-- READING PASSAGE --
The ground floor’s warren of darkened exhibition halls, illuminated only for a few minutes at a time by soft overhead lighting, contains about a dozen ornately decorated documents, themselves in glass cases, including the magnificent Flateyjarbók, which was finally returned to Iceland in 1971 after spending three centuries in Denmark. The largest of all medieval Icelandic vellums preserved today, the book was written towards the end of the fourteenth century and recounts mostly sagas of kings. However, it is also the only document to contain the Saga of the Greenlanders, which relates Leifur Eiríksson’s exploration in Vínland. Look out, too, for the Staðarhólsbók Grágásar, one of the earliest existing manuscripts, dating from around 1270, which runs through laws from the period of the Icelandic Commonwealth, several of which are still in force today; and for the two grubby pages full of grease stains and dirty finger marks of Kálfalækjarbók, which contains fragments of Njáls Saga, one of the most widely read of all the sagas and preserved in more than fifty different manuscripts; this version dates from the mid-fourteenth century.

-- GOAL OF THE EXERCISE --
Reproduce the passage about the medieval Icelandic manuscripts above word for word, from its first sentence to its last.

-- DATA EXTRACT --

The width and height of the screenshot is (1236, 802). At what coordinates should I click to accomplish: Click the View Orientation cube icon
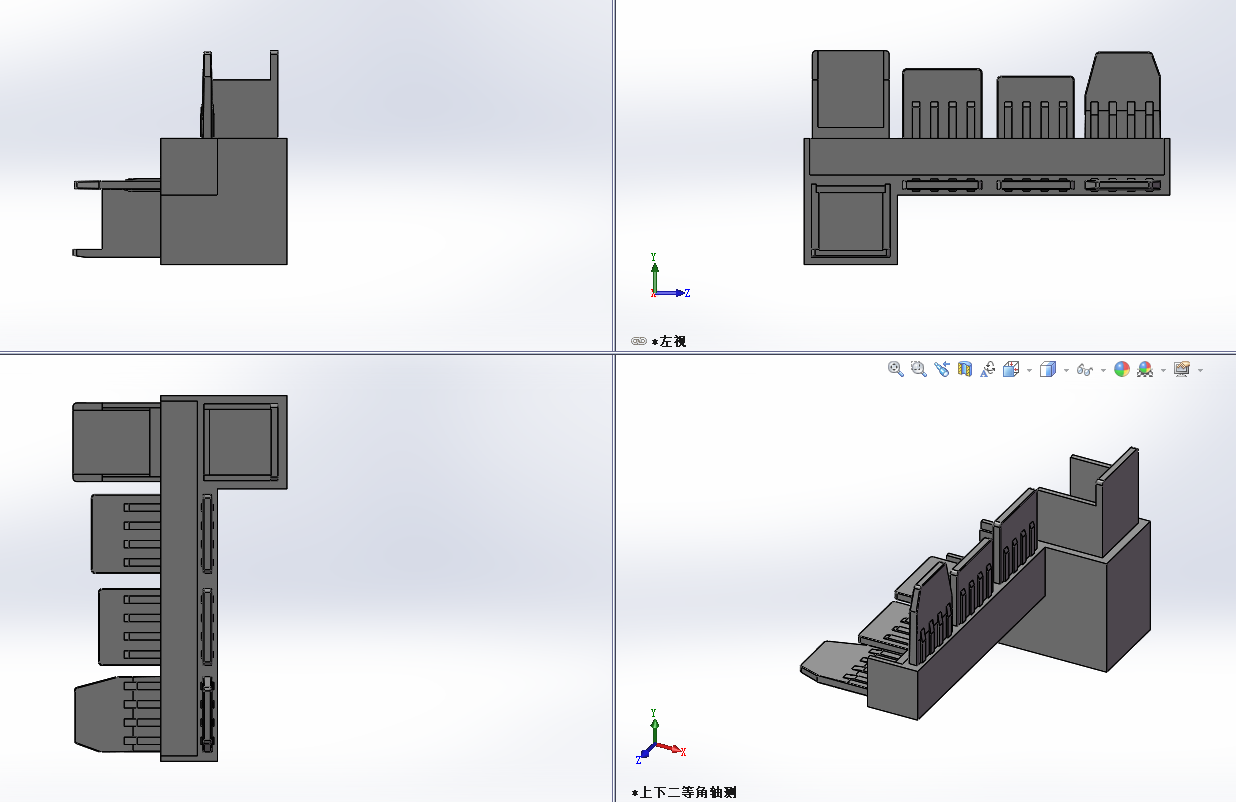[x=1011, y=369]
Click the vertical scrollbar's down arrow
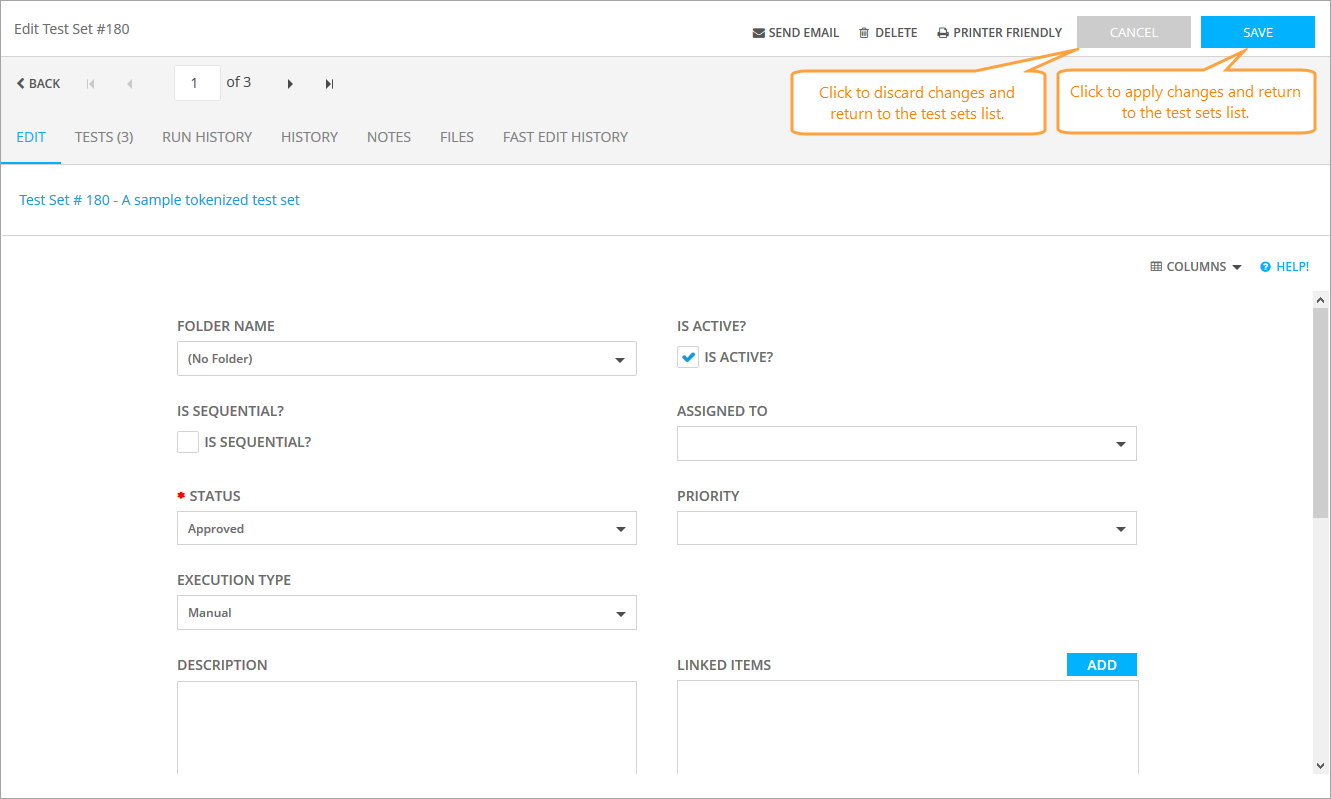Viewport: 1331px width, 799px height. click(x=1320, y=765)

-- COMPLETED TASK --
The ground floor’s warren of darkened exhibition halls, illuminated only for a few minutes at a time by soft overhead lighting, contains about a dozen ornately decorated documents, themselves in glass cases, including the magnificent Flateyjarbók, which was finally returned to Iceland in 1971 after spending three centuries in Denmark. The largest of all medieval Icelandic vellums preserved today, the book was written towards the end of the fourteenth century and recounts mostly sagas of kings. However, it is also the only document to contain the Saga of the Greenlanders, which relates Leifur Eiríksson’s exploration in Vínland. Look out, too, for the Staðarhólsbók Grágásar, one of the earliest existing manuscripts, dating from around 1270, which runs through laws from the period of the Icelandic Commonwealth, several of which are still in force today; and for the two grubby pages full of grease stains and dirty finger marks of Kálfalækjarbók, which contains fragments of Njáls Saga, one of the most widely read of all the sagas and preserved in more than fifty different manuscripts; this version dates from the mid-fourteenth century.